Each year, Atlas Van Lines puts out data about their service moving households, calculating how many trips go from one state to another. For 2025, Louisiana repeated its performance of 2024 by being the state with the highest ratio of outbound to inbound trips of family goods, of nearly 2:1.
Also each year, U-Haul publishes rankings on rentals that happen in one state with the vehicle or trailer deposited in another state. Using raw numbers, unadjusted to population, Louisiana ranked 31st for dropped-off rentals, but this is significant because it jumped 13 places from 2024.

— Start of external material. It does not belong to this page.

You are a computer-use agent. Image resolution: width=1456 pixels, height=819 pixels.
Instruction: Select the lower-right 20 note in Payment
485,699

On the surface, the data might appear conflicting, but a deeper investigation can explain why something contradictory – the ratio of outbound/inbound trips the highest in the last decade and a shift of three percent from inbound to outbounds from 2024 yet significantly relatively more rentals into the state than from 2024 – exists. Keep in mind that the state’s population actually increased in 2024 (latest data) for the first time in several years and last year saw a near-record in jobs. To start, it’s helpful to know what each study measures.

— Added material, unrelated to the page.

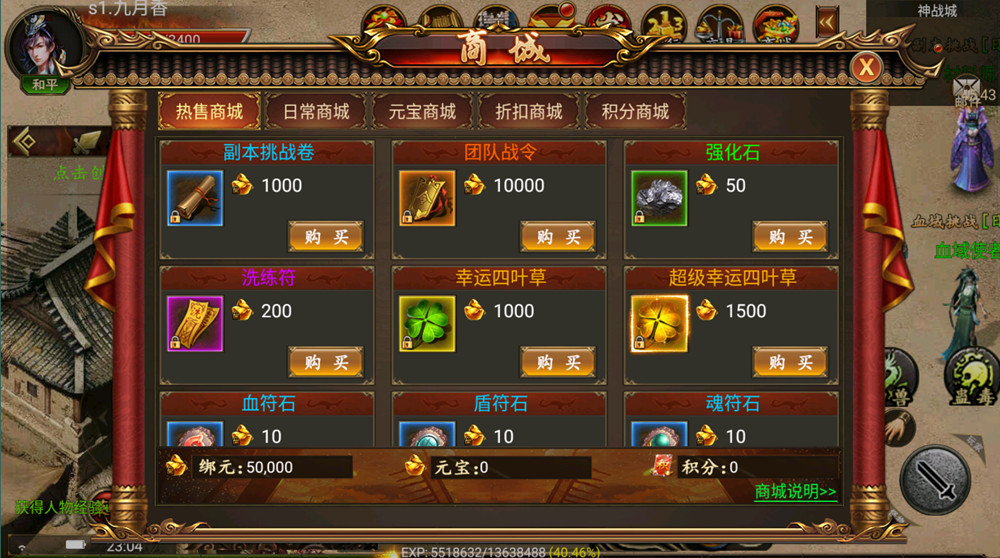
Task: Open the 日常商城 tab
Action: tap(316, 112)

Carriage by container is for larger households and is more expensive compared to do-it-yourself operations that are cheaper and possible for smaller households, and a better option for long moves than wrestling with and hauling it all yourself. Consider as well that the former is presented as a ratio and the latter as a ranking based on raw numbers.
Thinking about the latter, without knowledge of the raw data it’s possible that Louisiana didn’t really increase that much. It could be that other states ahead of it in 2024 dropped dramatically, pushing the Bayou State’s position higher. Yet that seems unlikely given that the states ranked 32 to 40 with one exception all have significantly smaller populations, meaning for Louisiana’s relative ranking to rise above theirs without having a significant increase in dropping off rentals these states would have to have enormous falls relative to their populations, which seems unlikely.

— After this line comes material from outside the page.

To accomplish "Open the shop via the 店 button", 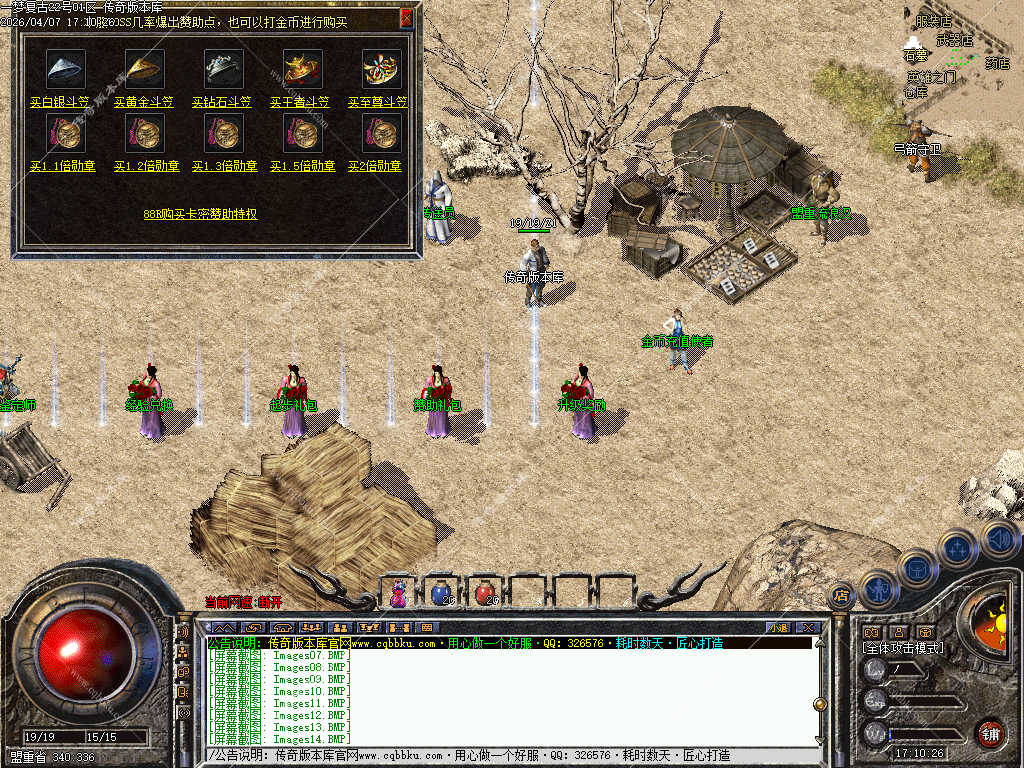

So, it’s a genuine shift. Thinking about the former, there would be four kinds of households disproportionately represented (and overlapping to some extent): wealthier, older, larger, and homeowners. These are the kinds of households that would be more likely to accumulate a lot of stuff. Number in the household could explain a little, since the state according to the last census ranked 14th in household size so that makes any single Louisiana family more likely to have to use a van rather than self-deport. But this only would explain the divergence, because the relationship between the measures is zero sum, and doesn’t address how the two statistics together can be reconciled.
What seems to be going on here is a disproportionate influx of younger and, for now, less-affluent households, which makes the ratio look more severe but also explains pumped-up rental drop-offs. Consider the kinds of economic success triggered in the first year of the Republican Gov. Jeff Landry Administration. These changes – lower income taxation, reducing regulation, and landing some larger employers – tend to encourage less-rooted households looking to advance in the world to jump on board. Even the economic expansion that occurred tended to happen, for now, in industries that emphasize blue-collar employment (chemical and industrial) and/or stimulate greater economic activity (such as liquified natural gas production and transport) that doesn’t add many employees but has tremendous spillover effects that boost small businesses who to expand need to find go-getters.
The 2026 haul of business expansion, data centers and other high-paying jobs in other industries, may produce an entirely different set of immigrants, more weighed towards higher-end jobs. If so, the van imbalance should shift a few points in favor of inbound.
Thus, the disparate results can be reconciled, and point to an overall picture of regaining economic health driven by younger people wanting to get in on the ground floor of a potential significant expansion after years of stagnation, if not retrenchment, under Democrat former Gov. John Bel Edwards. That bodes well for Landry and legislative Republicans who stumped for and implemented the legal changes that now appear to be taking hold.